| Estratto del testo |
==========

Tamara Mykhaylyak
Lucente policroma Ucraina
Fonti visive e ricerca etnografica, fine '700-inizi '900
2023, € 24
Formato 20x20, 181 foto a colori, pp. 180
In offerta con il 5% di sconto
Tra la fine del ‘700 e gli inizi del ‘900 letterati, storici, archeologi e folkloristi, assieme a viaggiatori ed esploratori, locali e stranieri, si dedicano alla rappresentazione della cromatica varietà delle popolazioni dell’Ucraina in un’articolata etnografia che mette in risalto la ricchezza del patrimonio culturale tradizionale, assai ricco ed esteriormente molto vistoso.
A richiamare la loro attenzione è la coloritura accesa dei manufatti, in primis degli abiti e dei copricapi, ma pure dei monili, dei tessuti e delle icone, alla quale le popolazioni ucraine affidavano in significativa parte la propria riconoscibilità identitaria. I ricercatori della prima ora, antropologi in pectore, tendono a valorizzare il reperto etnografico in relazione alla sua cifra estetica, ravvisandovi un elemento di eccellenza per le culture delle zone visitate.
Sul piano delle metodiche e delle tecniche di rilevazione la vivace raffigurazione di queste genti e dei loro manufatti è affidata inizialmente al pennello, in dipinti di grande impatto, per poi passare alla fotografia così che, in album, mostre ed esposizioni anche internazionali, con la giustapposizione di fonti visive diverse, si determina un’immersione tridimensionale nella complessa realtà del Paese.
Attraverso una selezione di 181 immagini a colori e in bianco e nero il volume ricostruisce il progressivo affermarsi di un’Ucraina “lucente e policroma” negli occhi meravigliati di quanti la vollero rappresentare negli anni a cavallo di due secoli.

==========

| Righe archiviate |
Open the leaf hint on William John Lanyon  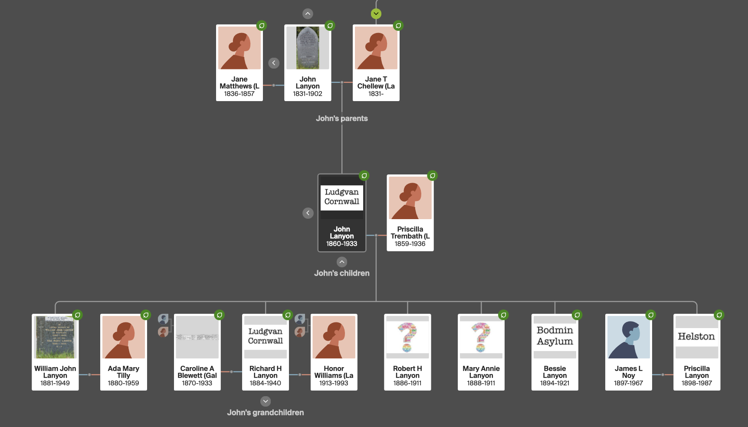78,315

==========

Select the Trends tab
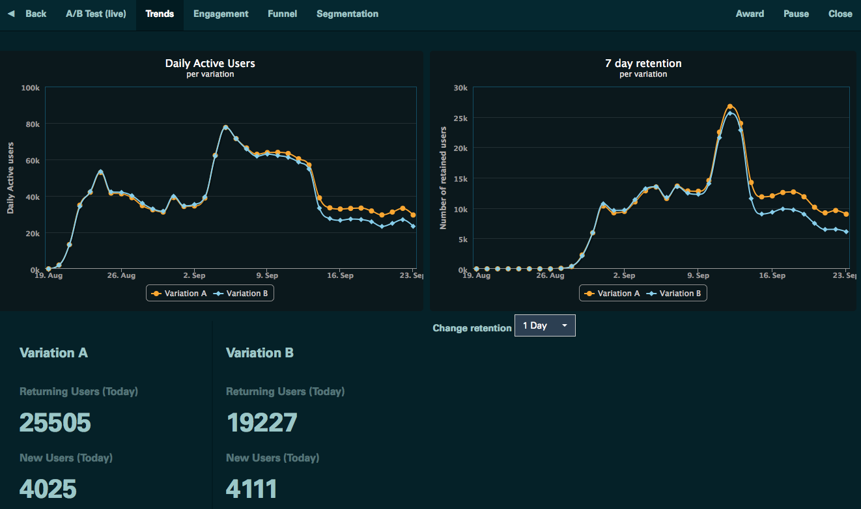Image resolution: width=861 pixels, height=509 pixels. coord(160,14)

==========

| Istruzioni di lavoro |
• 1. Dall'estratto del testo estragga tutto ciò che va da "A richiamare la" fino a "delle zone visitate.".
• 2. Traduca in inglese la seguente frase dell'estratto del testo: "Attraverso una selezione di 181 immagini a colori e in bianco e nero il volume ricostruisce il progressivo affermarsi di un'Ucraina “lucente e policroma” negli occhi meravigliati di quanti la vollero rappresentare negli anni a cavallo di due secoli."

| Le risposte |
• 1.
A richiamare la loro attenzione è la coloritura accesa dei manufatti, in primis degli abiti e dei copricapi, ma pure dei monili, dei tessuti e delle icone, alla quale le popolazioni ucraine affidavano in significativa parte la propria riconoscibilità identitaria. I ricercatori della prima ora, antropologi in pectore, tendono a valorizzare il reperto etnografico in relazione alla sua cifra estetica, ravvisandovi un elemento di eccellenza per le culture delle zone visitate.

• 2. Through a selection of 181 images in color and in black and white, the volume reconstructs the gradual rise of a "shining and polychrome" Ukraine in the astonished eyes of those who sought to depict it in the years spanning two centuries.